Convert PNG to JPG

Free, in your browser — your image never leaves you. Transparent areas become white.

or drop the image here

RoundCut converts PNG to JPG entirely in your browser using the platform's native image encoder. The file is never uploaded. Transparent areas of the PNG are flattened to white in the JPG, since JPG does not support transparency. The output is typically 30 to 50 percent smaller than the original PNG at near-lossless quality for photographs.

How to convert PNG to JPG

Drop a PNG file on the upload area (or click to pick one). The conversion runs the moment the file lands — there is no "Convert" button to chase. When the result is ready, the stats line shows the input and output size, and the Download button saves the JPG to your device.

What happens to transparent areas?

JPG has no alpha channel, so any transparent pixel in your PNG must be replaced by a solid color. The conversion flattens transparency to white. If you need a different background color, paint it onto the PNG in your editor before converting — or keep the PNG and place it over the destination background directly.

PNG or JPG — when to use each

Keep PNG for logos, icons, screenshots with sharp text, line art, anything with transparency or that you will edit again. Switch to JPG for photographs, hero images on a webpage, anything destined for social platforms that recompress JPG anyway. JPG files are typically 30–50 percent smaller than the equivalent PNG, which matters for page-load speed.

Quality and file size

The JPG output is encoded at a near-lossless setting tuned for photographs — visually indistinguishable from the source PNG to the naked eye, and typically 30 to 50 percent smaller than the original. Graphics with sharp edges, fine text, or hard color transitions may show subtle JPG artifacts at any quality setting; for those cases the PNG itself is the right format and converting is a downgrade. There is no quality slider — the chosen setting is what every conversion uses.

Your privacy

The conversion runs in the browser's native image engine. Nothing is uploaded, nothing is logged, nothing is queued on a server. If you open DevTools and watch the Network panel while you convert, you will see zero outbound image requests. The same code path runs on every browser — there is no server fallback.

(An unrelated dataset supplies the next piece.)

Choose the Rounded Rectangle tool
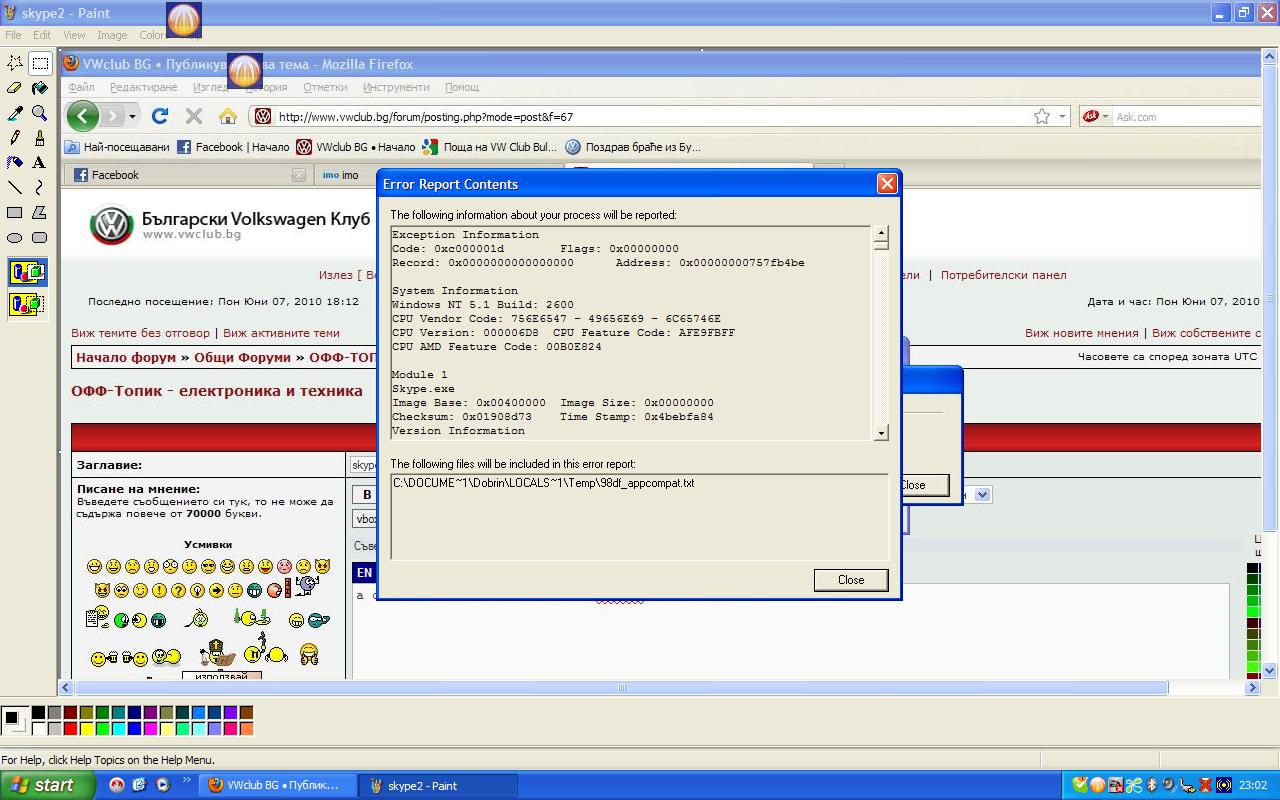The image size is (1280, 800). [39, 238]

Frequently asked questions

Does converting PNG to JPG reduce quality?

Yes — JPG uses lossy compression. The encoder is tuned to a near-lossless setting, so for photographs the result is visually indistinguishable from the source PNG. Graphics with sharp edges, fine text, or solid color blocks may show subtle artifacts no matter the setting; for those, stay on PNG. If you may need to edit again, keep the original PNG and treat the JPG as the export.

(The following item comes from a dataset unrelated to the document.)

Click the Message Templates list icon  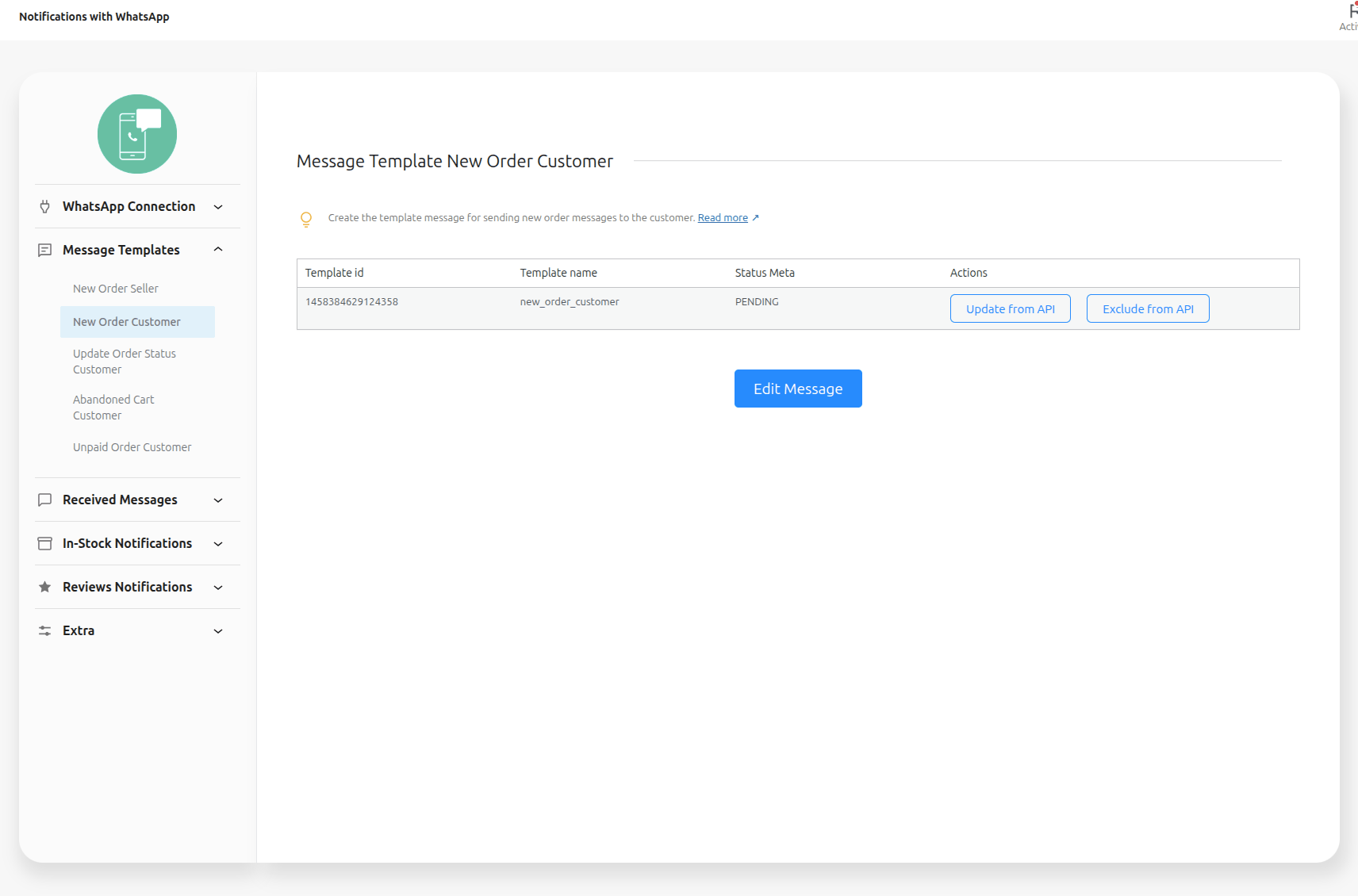pos(45,251)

What happens to transparent areas when I convert PNG to JPG?

JPG does not support transparency. The conversion flattens transparent pixels to white. If you need a non-white background, paint the color onto your PNG in an editor before converting, or keep the PNG so the transparency stays available.

Does the conversion remove metadata (EXIF)?

Yes. The encoder strips EXIF, IPTC, and XMP metadata. ICC color profile is sometimes preserved (depends on the browser), so the result is sRGB-safe but other profiles are not guaranteed. If you need EXIF intact, use a dedicated metadata editor before or after converting.

Is it safe to convert here? Does my image get uploaded?

Your file never leaves your browser. The conversion runs entirely on your device using the platform image engine — no upload, no server, no data collection. You can verify it with DevTools open: there are zero outbound image requests during conversion.

Can I convert multiple PNG files to JPG at once?

Not yet — the current version converts one file at a time. Batch conversion is planned for a later release.

Can I pick the JPG quality?

Not in this tool — the encoder uses a single near-lossless setting that matches what photographers and the web expect. If you need a much smaller file for thumbnails, or a much larger one for print, use a dedicated compress tool after the conversion (or before, if you also want to resize).